YOUR TASKS:
• 1. Check each statement against the geo-replication bug report and answer yes or no, quoting the words from the report that settle it: (a) Vinayak Papnoi reported the bug. (b) The fix is in glusterfs-6.0-50. (c) The crash turned up during a run of the automated geo-rep test suite.
• 2. Go on with the geo-replication bug report, picking up right after its last line.

* START SOURCE EXCERPT *

Bug 1412494

Summary: [geo-rep]: Worker crashes with OSError: [Errno 5] Input/output error
Product: [Red Hat Storage] Red Hat Gluster Storage Reporter: Rahul Hinduja <rhinduja>
Component: geo-replicationAssignee: Srijan Sivakumar <ssivakum>
Status: CLOSED ERRATA QA Contact: Vinayak Papnoi <vpapnoi>
Severity: medium Docs Contact:
Priority: medium    
Version: rhgs-3.2CC: bkunal, bturner, csaba, khiremat, puebele, rhs-bugs, sheggodu, ssivakum, storage-qa-internal, sunkumar
Target Milestone: ---Keywords: ZStream
Target Release: RHGS 3.5.z Batch Update 4   
Hardware: x86_64   
OS: Linux   
Whiteboard:
Fixed In Version: glusterfs-6.0-50 Doc Type: No Doc Update
Doc Text:
Story Points: ---
Clone Of: Environment:
Last Closed: 2021-04-29 07:20:37 UTC Type: Bug
Regression: --- Mount Type: ---
Documentation: --- CRM:
Verified Versions: Category: ---
oVirt Team: --- RHEL 7.3 requirements from Atomic Host:
Cloudforms Team: --- Target Upstream Version:
Embargoed:

Description Rahul Hinduja 2017-01-12 07:44:47 UTC
Description of problem:
=======================

While running the automated geo-rep test suite, found the worker crashes with the following at the master:

[2017-01-07 08:30:34.106961] E [syncdutils(/bricks/brick2/master_brick8):296:log_raise_exception] <top>: FAIL: 
Traceback (most recent call last):
  File "/usr/libexec/glusterfs/python/syncdaemon/gsyncd.py", line 204, in main
    main_i()
  File "/usr/libexec/glusterfs/python/syncdaemon/gsyncd.py", line 757, in main_i
    local.service_loop(*[r for r in [remote] if r])
  File "/usr/libexec/glusterfs/python/syncdaemon/resource.py", line 1555, in service_loop
    g2.crawlwrap()
  File "/usr/libexec/glusterfs/python/syncdaemon/master.py", line 571, in crawlwrap
    self.crawl()
  File "/usr/libexec/glusterfs/python/syncdaemon/master.py", line 1134, in crawl
    self.changelogs_batch_process(changes)
  File "/usr/libexec/glusterfs/python/syncdaemon/master.py", line 1109, in changelogs_batch_process
    self.process(batch)
  File "/usr/libexec/glusterfs/python/syncdaemon/master.py", line 992, in process
    self.process_change(change, done, retry)
  File "/usr/libexec/glusterfs/python/syncdaemon/master.py", line 933, in process_change
    failures = self.slave.server.entry_ops(entries)
  File "/usr/libexec/glusterfs/python/syncdaemon/repce.py", line 226, in __call__
    return self.ins(self.meth, *a)

* END SOURCE EXCERPT *
* START DATA SHOWN *

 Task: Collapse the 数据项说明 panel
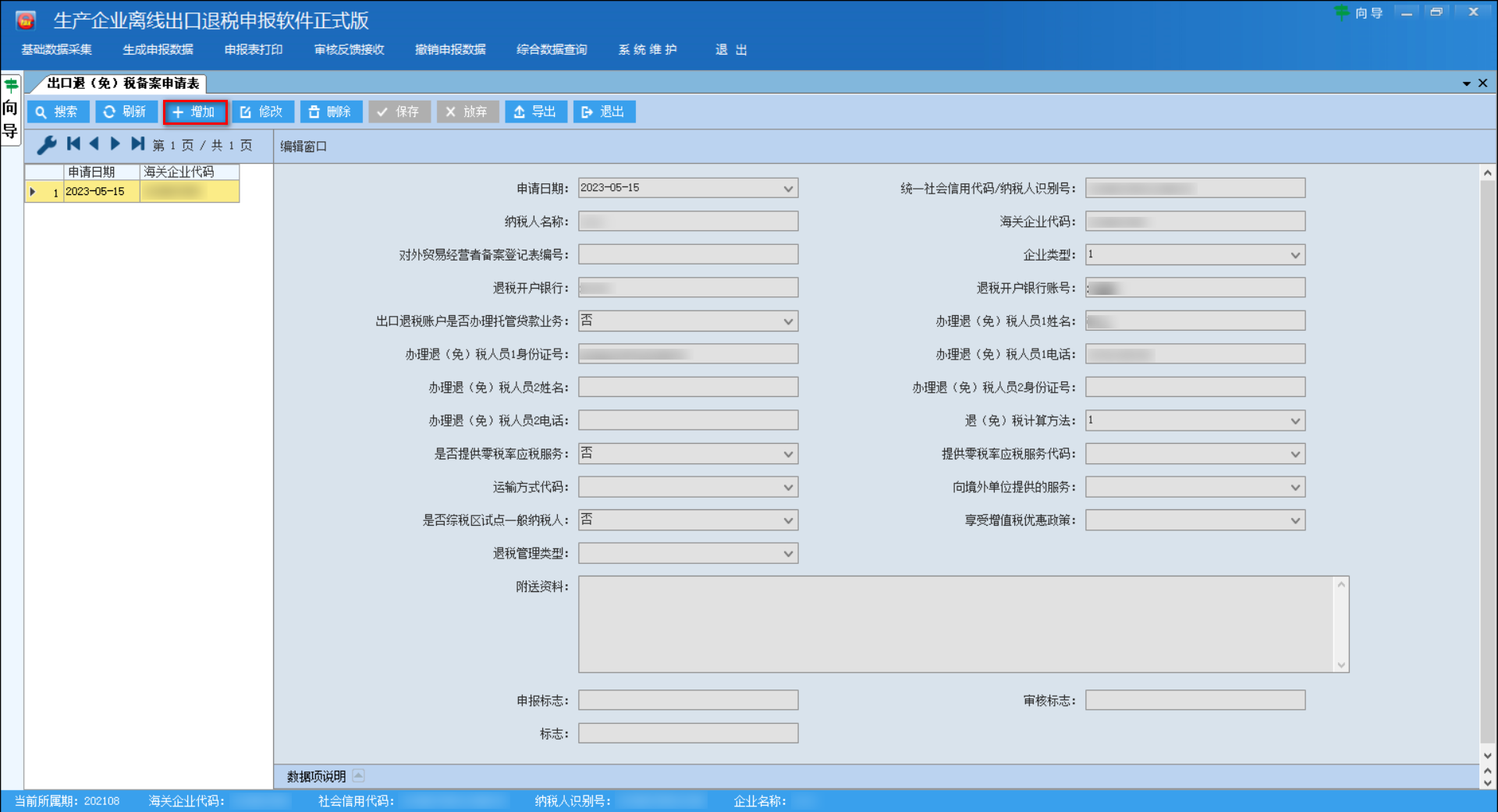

* END DATA SHOWN *

PER-TASK OUTPUTS:
• 1.
(a) No: "Reporter: Rahul Hinduja <rhinduja>"
(b) Yes: "Fixed In Version: glusterfs-6.0-50"
(c) Yes: "While running the automated geo-rep test suite"

• 2.
  File "/usr/libexec/glusterfs/python/syncdaemon/repce.py", line 208, in __call__
    raise res
OSError: [Errno 5] Input/output error
[2017-01-07 08:30:34.218364] I [syncdutils(/bricks/brick2/master_brick8):237:finalize] <top>: exiting.

At Slave:
=========

[2017-01-07 07:29:32.11006] I [resource(slave):932:service_loop] GLUSTER: slave listening
[2017-01-07 08:30:34.98694] E [repce(slave):117:worker] <top>: call failed: 
Traceback (most recent call last):
  File "/usr/libexec/glusterfs/python/syncdaemon/repce.py", line 113, in worker
    res = getattr(self.obj, rmeth)(*in_data[2:])
  File "/usr/libexec/glusterfs/python/syncdaemon/resource.py", line 809, in entry_ops
    [ESTALE, EINVAL])
  File "/usr/libexec/glusterfs/python/syncdaemon/syncdutils.py", line 495, in errno_wrap
    return call(*arg)
  File "/usr/libexec/glusterfs/python/syncdaemon/libcxattr.py", line 79, in lsetxattr
    cls.raise_oserr()
  File "/usr/libexec/glusterfs/python/syncdaemon/libcxattr.py", line 37, in raise_oserr
    raise OSError(errn, os.strerror(errn))
OSError: [Errno 5] Input/output error
[2017-01-07 08:30:34.232213] I [repce(slave):92:service_loop] RepceServer: terminating on reaching EOF.


Client mount log indicates that setxattr returned -1 which caused input/ouput error.

Client-Mount log
=================

[2017-01-07 08:30:34.097085] I [MSGID: 109063] [dht-layout.c:713:dht_layout_normalize] 0-slave-dht: Found anomalies in (null) (gfid = 9c2b8e07-1e7e-47c5-befd-b71ff7d647ba). Holes=1 overlaps=0
[2017-01-07 08:30:34.098509] W [fuse-bridge.c:1291:fuse_err_cbk] 0-glusterfs-fuse: 129685: SETXATTR() /.gfid/9c2b8e07-1e7e-47c5-befd-b71ff7d647ba => -1 (Input/output error)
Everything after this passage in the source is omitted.